William F. Lukes was born in Dolní Pertoltice, Bohemia, Austrian Empire (now the Czech Republic). He enlisted in the U.S. Navy from Tianjin, China and served as a Landsman on board in Company D as part of the Korean Expedition. On June 11, 1871, during the capture of the Han River forts on Ganghwa Island, the leader of the American attack, Lieutenant Hugh McKee, was mortally wounded. Landsman Lukes and two other sailors, Seth Allen and Thomas Murphy, attempted to rescue Lt. McKee but encountered heavy resistance. In the course of the ensuing hand-to-hand fight, Allen and Murphy were killed. Lukes suffered a severe cut to the head but continued to fight; he survived the engagement. When reinforcements arrived, they found Lukes unconscious, with 18 bayonet wounds, lying over the body of Lieutenant McKee. Lukes remained unconscious aboard the Colorado for 39 days. For his actions on that occasion, Lukes was specially mentioned by his commanding officer for conspicuous "coolness and bravery during the desperate fight" and awarded the Medal of Honor.
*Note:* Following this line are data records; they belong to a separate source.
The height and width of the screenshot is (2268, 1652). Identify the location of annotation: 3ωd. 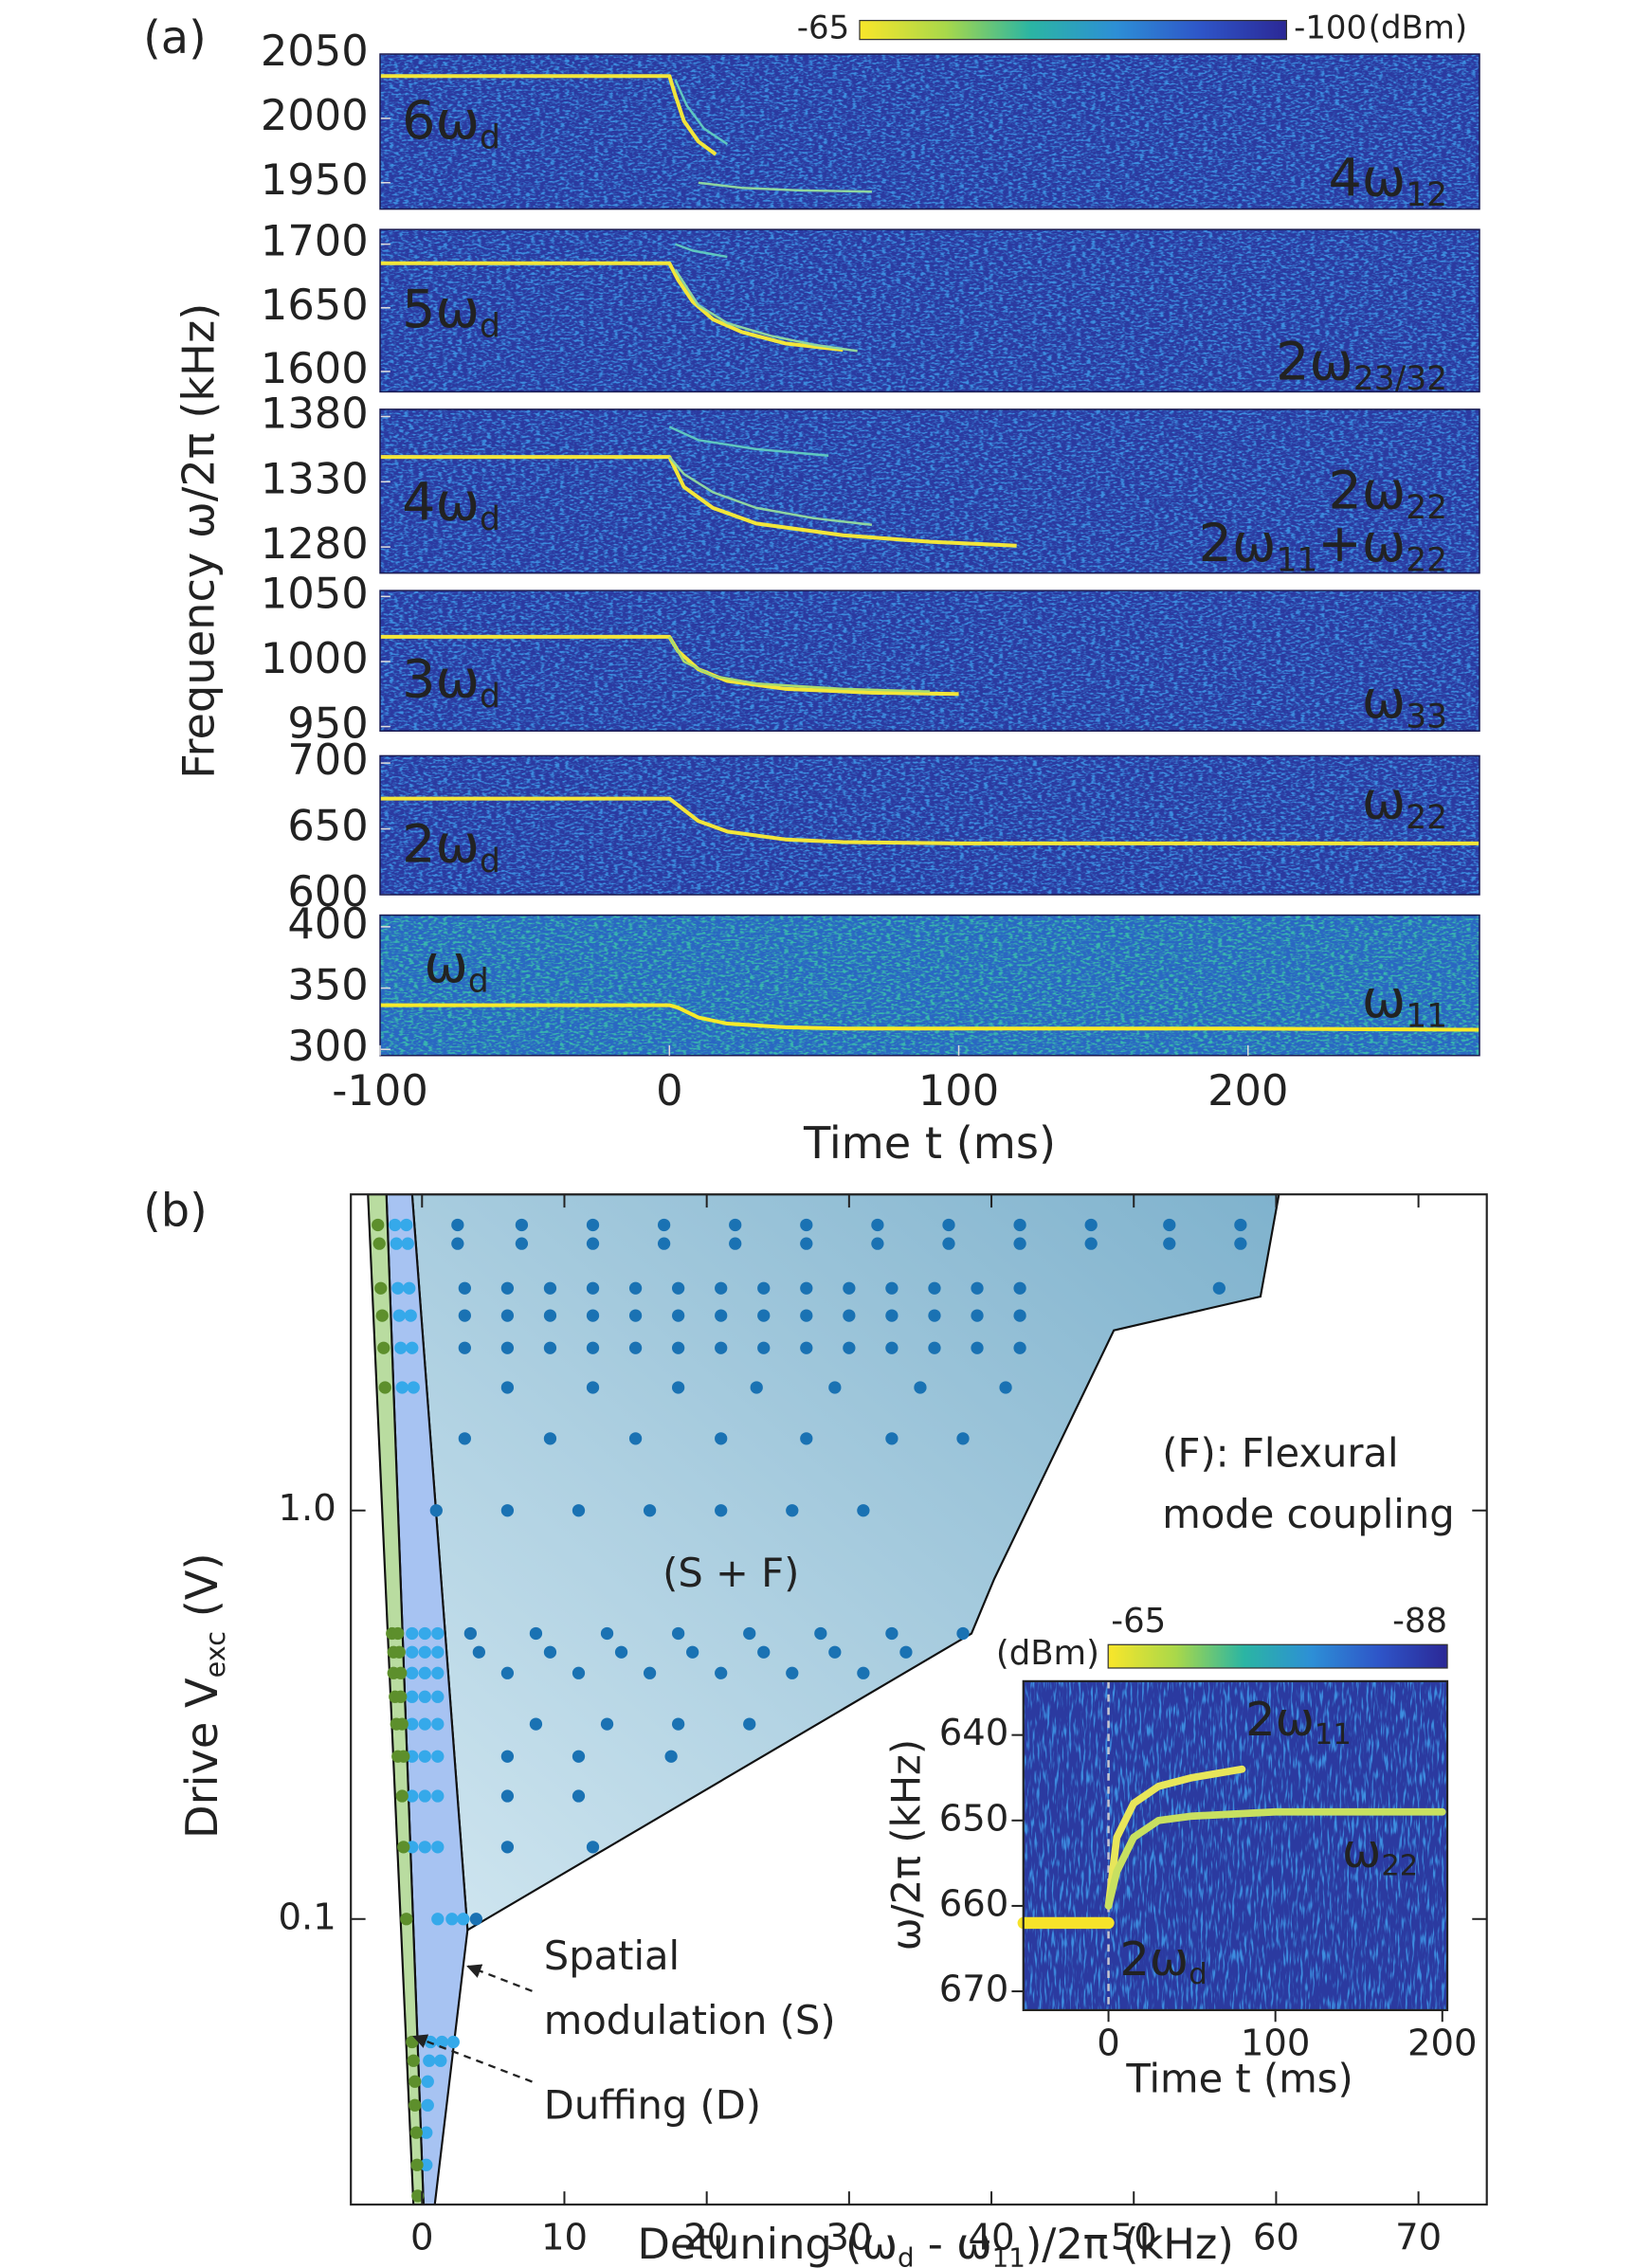
(451, 682). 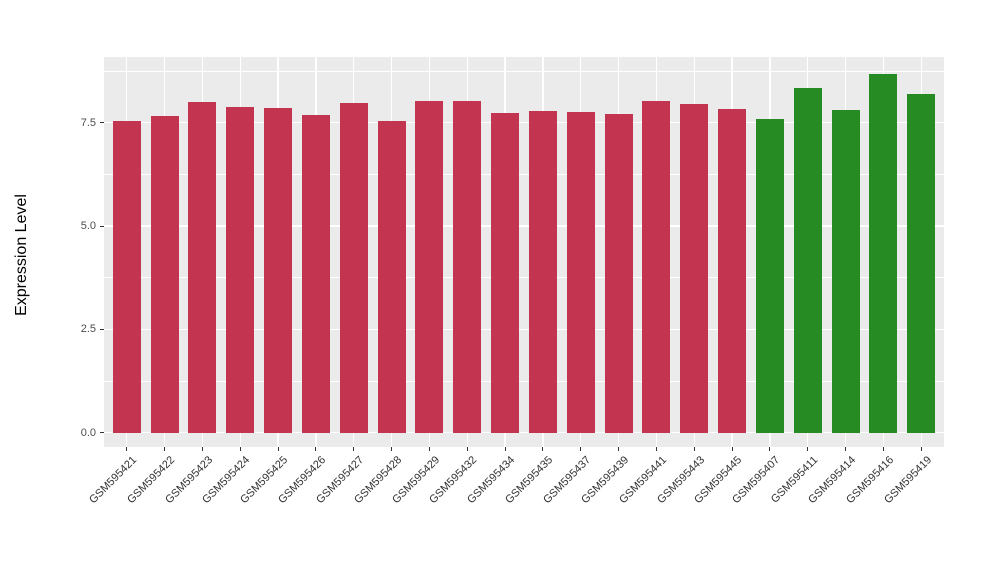 I want to click on y-tick-label: 7.5, so click(x=88, y=122). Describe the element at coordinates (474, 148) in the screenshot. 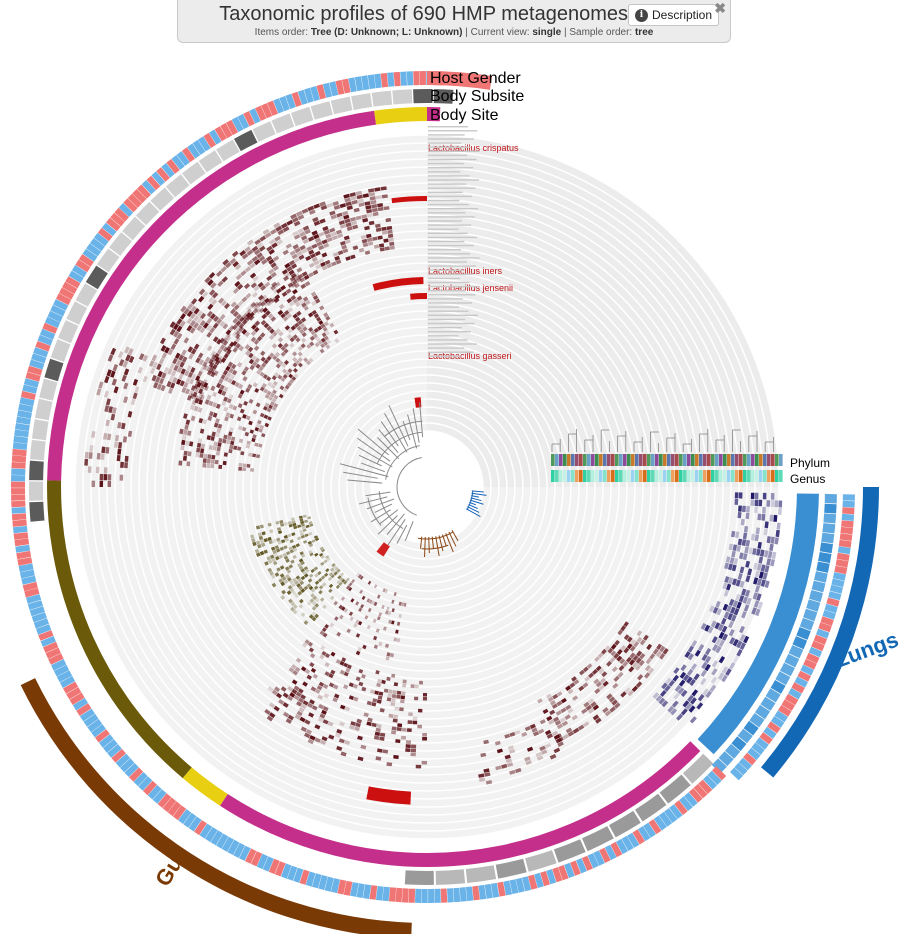

I see `highlighted-taxon-label: Lactobacillus crispatus` at that location.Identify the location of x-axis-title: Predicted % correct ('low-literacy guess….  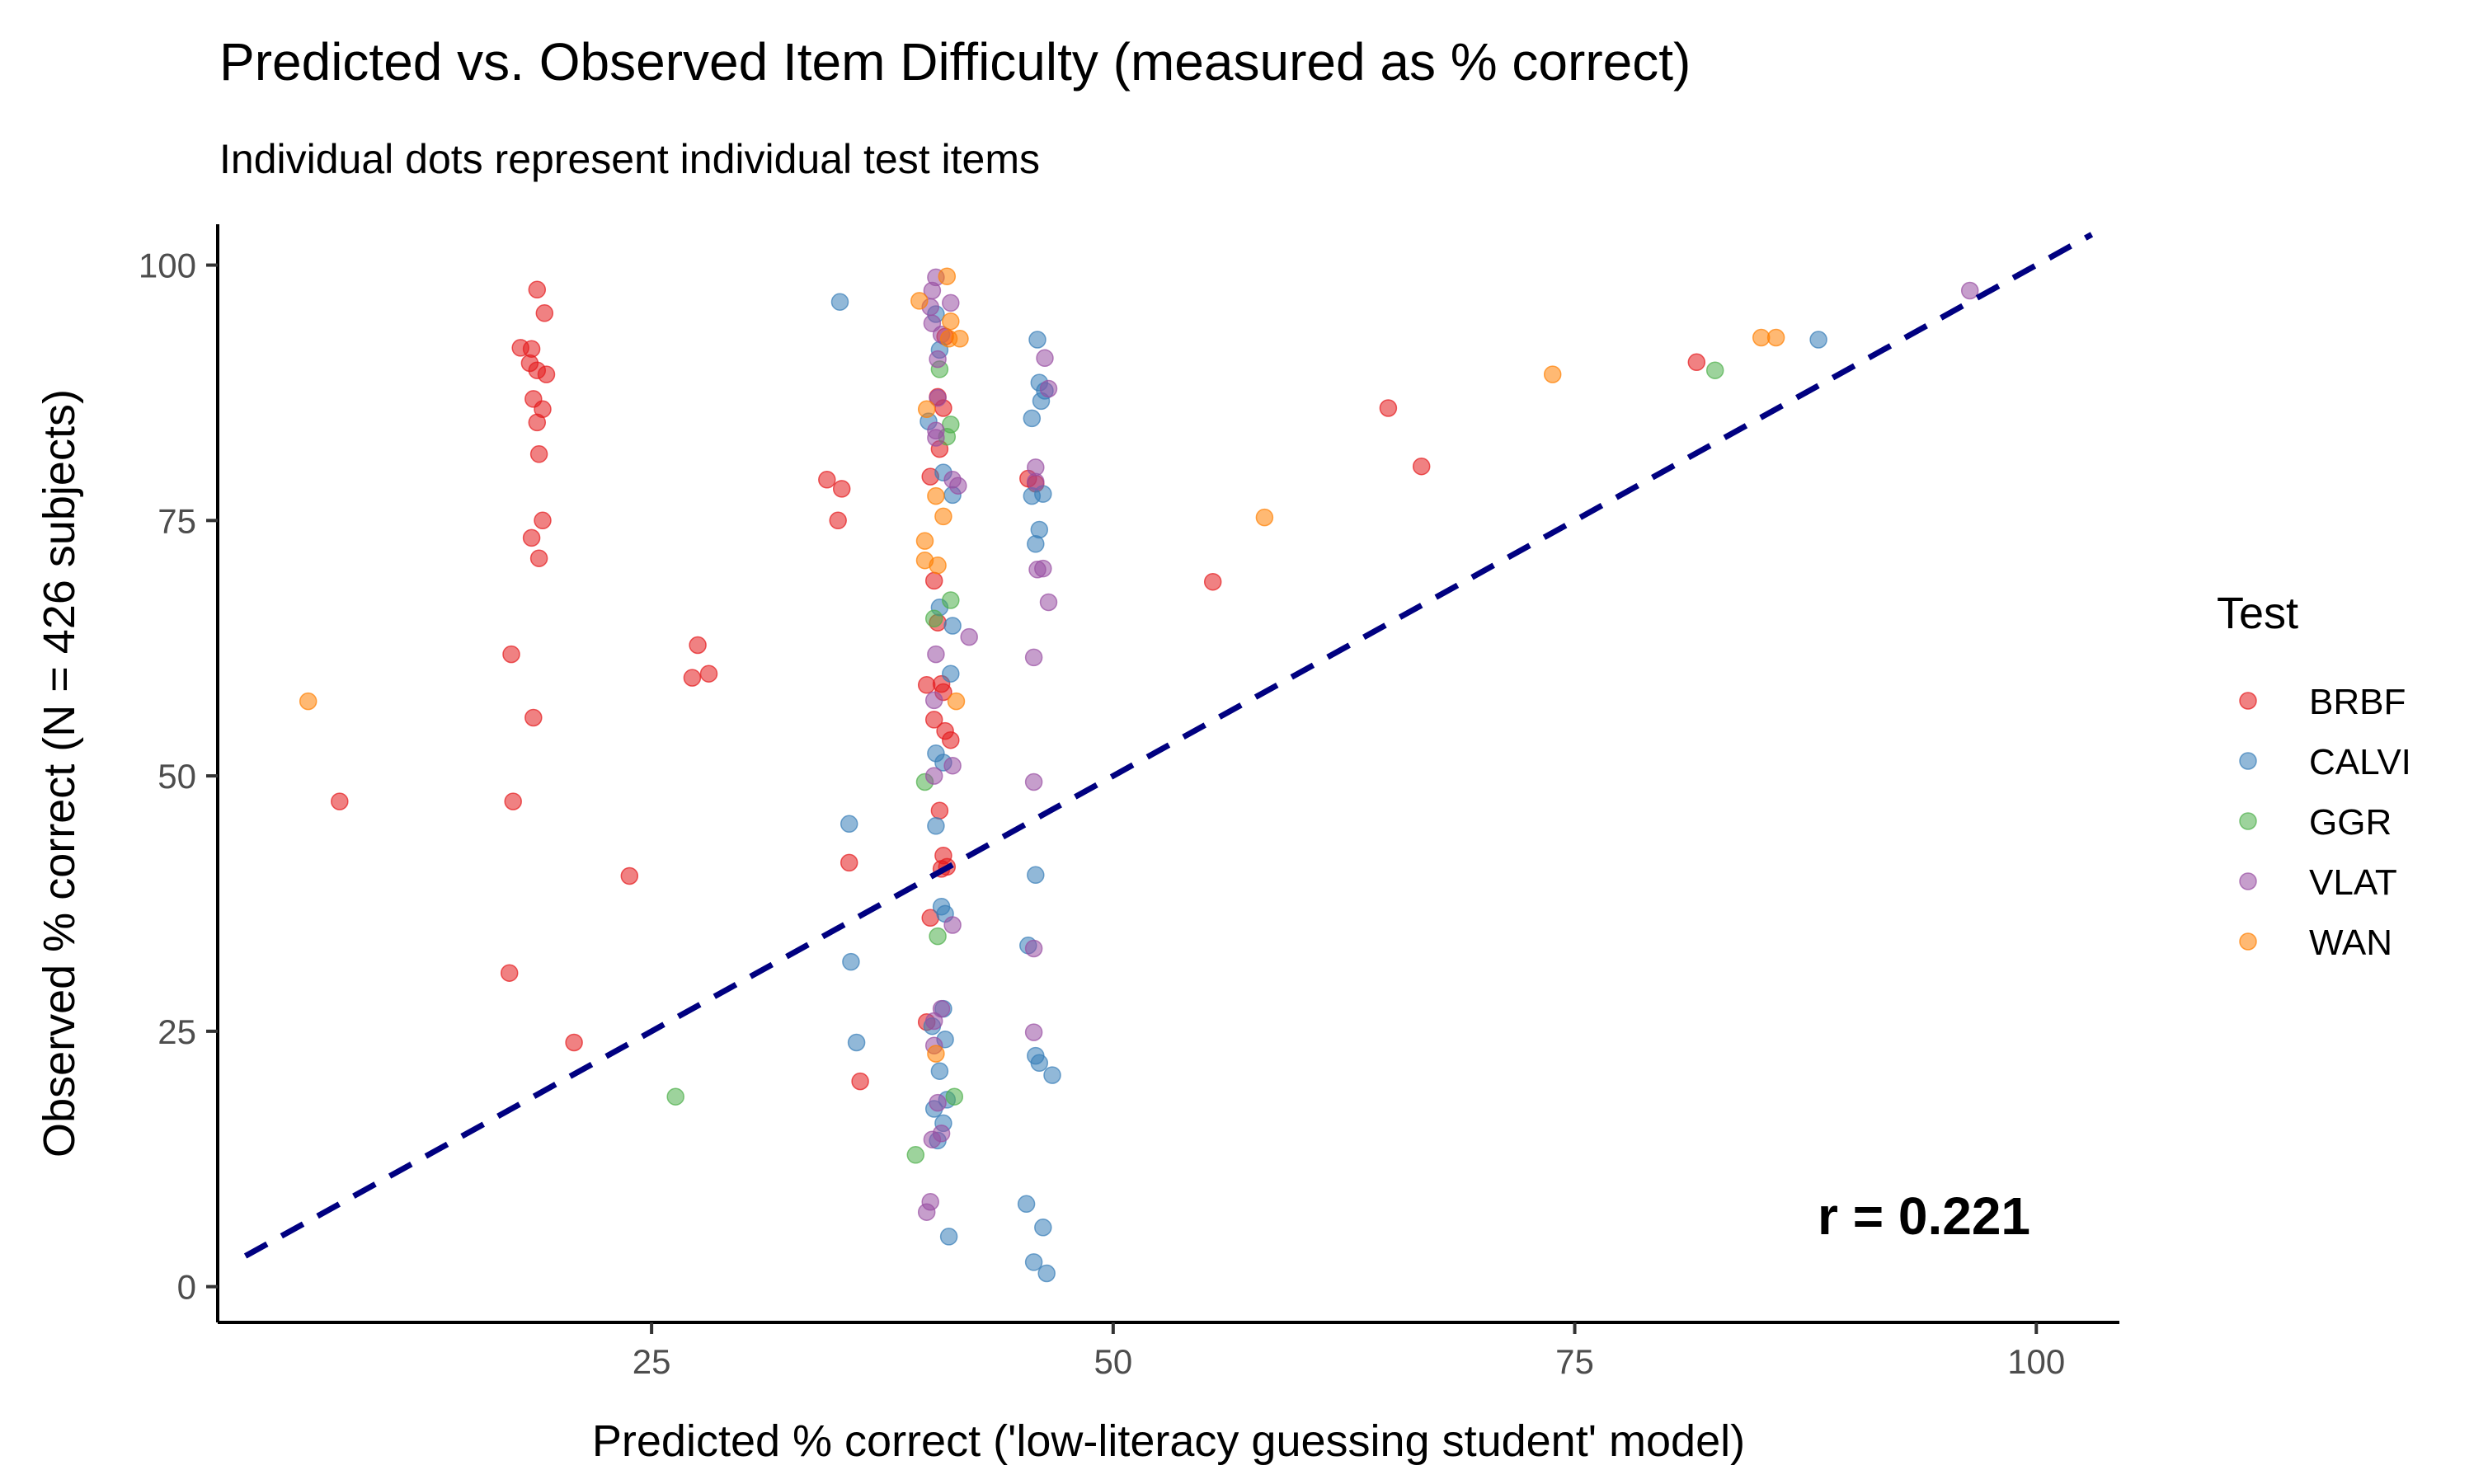
(1168, 1441).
Before leaving the Navy, William Lukes obtained the rank of Seaman. Lukes suffered convulsions due to brain injury for the rest of his life. He died at the age of 76 and is buried in Los Angeles National Cemetery.

==Medal of Honor citation==
Rank and organization: Landsman, U.S. Navy. Born: 1846, Bohemia. Enlisted at: Tientsin, China. G.O. No.: 180, October 10, 1872.

Citation:
Served with Company D during the capture of the Korean forts, 9 and 10 June 1871. Fighting the enemy inside the fort, Lukes received a severe cut over the head.